Californians could vote on expanding the California Consumer Privacy Act (CCPA) and creating an agency to oversee the act’s implementation and enforcement in 2020. Proponents will have 180 days to collect at least 623,212 valid signatures after Secretary of State Alex Padilla (D) writes the petition language, which is expected December 2, 2019. The recommended dates to file signatures in order for them to be verified before the deadline on June 25, 2020, is between March 3 and April 21.
Alastair Mactaggart, a San Francisco-based real estate developer, filed the ballot initiative. He was the proponent of a ballot initiative that qualified for the ballot in 2018 but was withdrawn after negotiations with the California State Legislature, which passed a revised version of the initiative called the California Consumer Privacy Act of 2018 (CCPA). Mactaggart contributed $3 million to the initiative’s campaign, which spent $1.63 million to collect signatures ($4.46 per required signature).
With the ballot initiative for the election on November 3, 2020, Mactaggart said his intention “is to go to the ballot.” He described the CCPA of 2018 as a “great baseline. But I think there are additional rights that Californians deserve.” Unlike the CCPA, which the legislature passed, the ballot initiative couldn’t be amended without the approval of voters at the ballot box due to the state constitution’s limits on legislative alteration. “The only thing I want to make sure is they can’t undo the act,” said Mactaggart, “There is basically unlimited resources on one side of the fight. If you don’t do anything, they will win eventually.” Sen. Bob Hertzberg (D-18) was involved in the negotiations with Mactaggart that resulted in the CCPA of 2018. Sen. Hertzberg said that “[t]here is no reason to negotiate” this time, adding, “What [Mactaggart] is doing is the right thing.”

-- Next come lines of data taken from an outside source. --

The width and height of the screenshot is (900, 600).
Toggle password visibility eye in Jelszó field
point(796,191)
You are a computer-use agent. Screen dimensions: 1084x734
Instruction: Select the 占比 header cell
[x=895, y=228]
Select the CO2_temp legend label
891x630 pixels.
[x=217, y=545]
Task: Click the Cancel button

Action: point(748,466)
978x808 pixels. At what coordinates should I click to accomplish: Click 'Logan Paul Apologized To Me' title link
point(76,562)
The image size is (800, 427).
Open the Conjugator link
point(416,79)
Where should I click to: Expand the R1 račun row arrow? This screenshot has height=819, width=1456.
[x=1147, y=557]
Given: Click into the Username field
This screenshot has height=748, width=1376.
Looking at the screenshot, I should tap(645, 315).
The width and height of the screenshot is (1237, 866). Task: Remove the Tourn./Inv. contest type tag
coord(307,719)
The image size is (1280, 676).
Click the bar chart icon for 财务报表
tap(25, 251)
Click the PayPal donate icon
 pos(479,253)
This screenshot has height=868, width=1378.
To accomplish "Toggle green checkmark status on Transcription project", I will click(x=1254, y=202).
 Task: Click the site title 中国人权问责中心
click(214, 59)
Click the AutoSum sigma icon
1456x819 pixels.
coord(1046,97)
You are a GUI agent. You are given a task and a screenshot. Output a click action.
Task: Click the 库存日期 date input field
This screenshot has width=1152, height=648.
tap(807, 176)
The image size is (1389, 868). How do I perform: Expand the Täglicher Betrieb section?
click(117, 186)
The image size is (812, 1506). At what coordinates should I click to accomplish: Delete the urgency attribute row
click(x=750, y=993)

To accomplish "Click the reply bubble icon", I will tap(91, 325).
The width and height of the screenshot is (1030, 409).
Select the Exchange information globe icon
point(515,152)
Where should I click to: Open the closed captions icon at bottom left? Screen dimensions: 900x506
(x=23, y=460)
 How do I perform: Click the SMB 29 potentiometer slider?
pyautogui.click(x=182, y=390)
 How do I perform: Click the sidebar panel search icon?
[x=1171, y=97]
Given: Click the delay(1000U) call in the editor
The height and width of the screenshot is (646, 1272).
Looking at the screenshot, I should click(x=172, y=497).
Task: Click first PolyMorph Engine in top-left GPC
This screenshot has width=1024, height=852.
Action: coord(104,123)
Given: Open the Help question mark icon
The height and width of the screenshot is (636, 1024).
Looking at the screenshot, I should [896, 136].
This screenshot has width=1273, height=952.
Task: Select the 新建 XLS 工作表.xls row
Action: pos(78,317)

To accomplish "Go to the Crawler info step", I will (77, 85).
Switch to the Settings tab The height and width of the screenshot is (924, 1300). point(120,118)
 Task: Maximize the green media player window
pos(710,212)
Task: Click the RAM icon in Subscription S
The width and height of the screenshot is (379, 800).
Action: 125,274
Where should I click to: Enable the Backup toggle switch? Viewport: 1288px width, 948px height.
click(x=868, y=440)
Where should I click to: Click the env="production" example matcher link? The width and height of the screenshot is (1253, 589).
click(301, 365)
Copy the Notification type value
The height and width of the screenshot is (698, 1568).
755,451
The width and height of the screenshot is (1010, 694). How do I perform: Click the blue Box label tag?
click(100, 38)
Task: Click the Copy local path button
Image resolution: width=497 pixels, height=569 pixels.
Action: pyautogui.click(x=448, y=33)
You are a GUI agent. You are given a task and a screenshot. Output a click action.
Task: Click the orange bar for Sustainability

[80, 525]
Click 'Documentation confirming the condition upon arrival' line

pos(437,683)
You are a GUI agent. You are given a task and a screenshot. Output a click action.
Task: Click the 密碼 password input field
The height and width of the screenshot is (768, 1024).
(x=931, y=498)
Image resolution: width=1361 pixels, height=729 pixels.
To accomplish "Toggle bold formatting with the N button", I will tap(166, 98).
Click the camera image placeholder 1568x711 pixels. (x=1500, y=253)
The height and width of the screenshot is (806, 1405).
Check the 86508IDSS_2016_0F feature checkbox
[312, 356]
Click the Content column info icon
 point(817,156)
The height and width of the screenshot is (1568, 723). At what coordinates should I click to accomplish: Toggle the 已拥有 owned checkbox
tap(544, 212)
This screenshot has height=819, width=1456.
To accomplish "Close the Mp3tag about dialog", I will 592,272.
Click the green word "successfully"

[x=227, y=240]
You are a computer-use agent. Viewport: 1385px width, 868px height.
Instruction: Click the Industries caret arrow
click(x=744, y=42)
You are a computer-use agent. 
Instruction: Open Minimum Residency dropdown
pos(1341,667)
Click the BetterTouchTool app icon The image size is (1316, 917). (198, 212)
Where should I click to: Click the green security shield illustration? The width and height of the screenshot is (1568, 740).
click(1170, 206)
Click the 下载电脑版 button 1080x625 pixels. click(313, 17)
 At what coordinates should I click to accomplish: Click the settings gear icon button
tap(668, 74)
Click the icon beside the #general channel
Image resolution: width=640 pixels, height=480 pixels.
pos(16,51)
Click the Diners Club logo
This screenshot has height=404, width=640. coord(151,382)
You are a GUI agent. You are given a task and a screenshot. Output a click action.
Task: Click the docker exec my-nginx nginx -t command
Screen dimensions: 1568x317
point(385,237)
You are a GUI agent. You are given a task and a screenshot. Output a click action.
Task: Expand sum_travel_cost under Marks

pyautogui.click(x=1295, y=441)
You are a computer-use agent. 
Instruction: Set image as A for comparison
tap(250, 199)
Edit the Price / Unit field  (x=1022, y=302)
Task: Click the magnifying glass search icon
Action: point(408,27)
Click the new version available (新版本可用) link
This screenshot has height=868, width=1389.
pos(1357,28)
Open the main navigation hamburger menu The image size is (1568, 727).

Of the several changes that the proposal would make, the 2020 ballot initiative would (a) require that businesses provide consumers with the ability to opt-out of having their sensitive personal information, as defined in law, used or disclosed for advertising or marketing; (b) require that businesses obtain permission before collecting data from consumers younger than 16; (c) require that businesses obtain permission from a parent or guardian before collecting data from consumers younger than 13; (d) require that businesses disclose information regarding profiling algorithms used to determine a consumer’s eligibility for financial or lending services, housing, insurance, and other services; and (e) require that businesses collecting personal information for political purposes disclose the name of the candidates and committees for which the consumer’s information was used.
As of September 2019, a campaign had not formed to oppose the ballot initiative. In 2018, opponents of the Mactaggart-backed initiative raised $2.15 million before the initiative was withdrawn. Companies that provided funds to the opposition committee included Facebook, Google, Amazon, Comcast, Verizon, AT&T, and Uber. The opposition campaign had argued that the initiative was “unworkable, requiring the internet and businesses in California to operate differently than the rest of the world — limiting our choices, hurting our businesses, and cutting our connection to the global economy.”
California is one of two states (Arizona being the other) that require voter approval for changes to or the repeal of citizen-initiated state statutes, thereby preventing legislative alteration of citizen initiatives. Eleven of the 21 states that feature the initiated state statute power have no restrictions on how soon or with what majority state legislators can repeal or amend initiated statutes. The other states restrict how soon the legislature can amend or repeal an initiative, require a supermajority vote of legislators, or a combination of the two.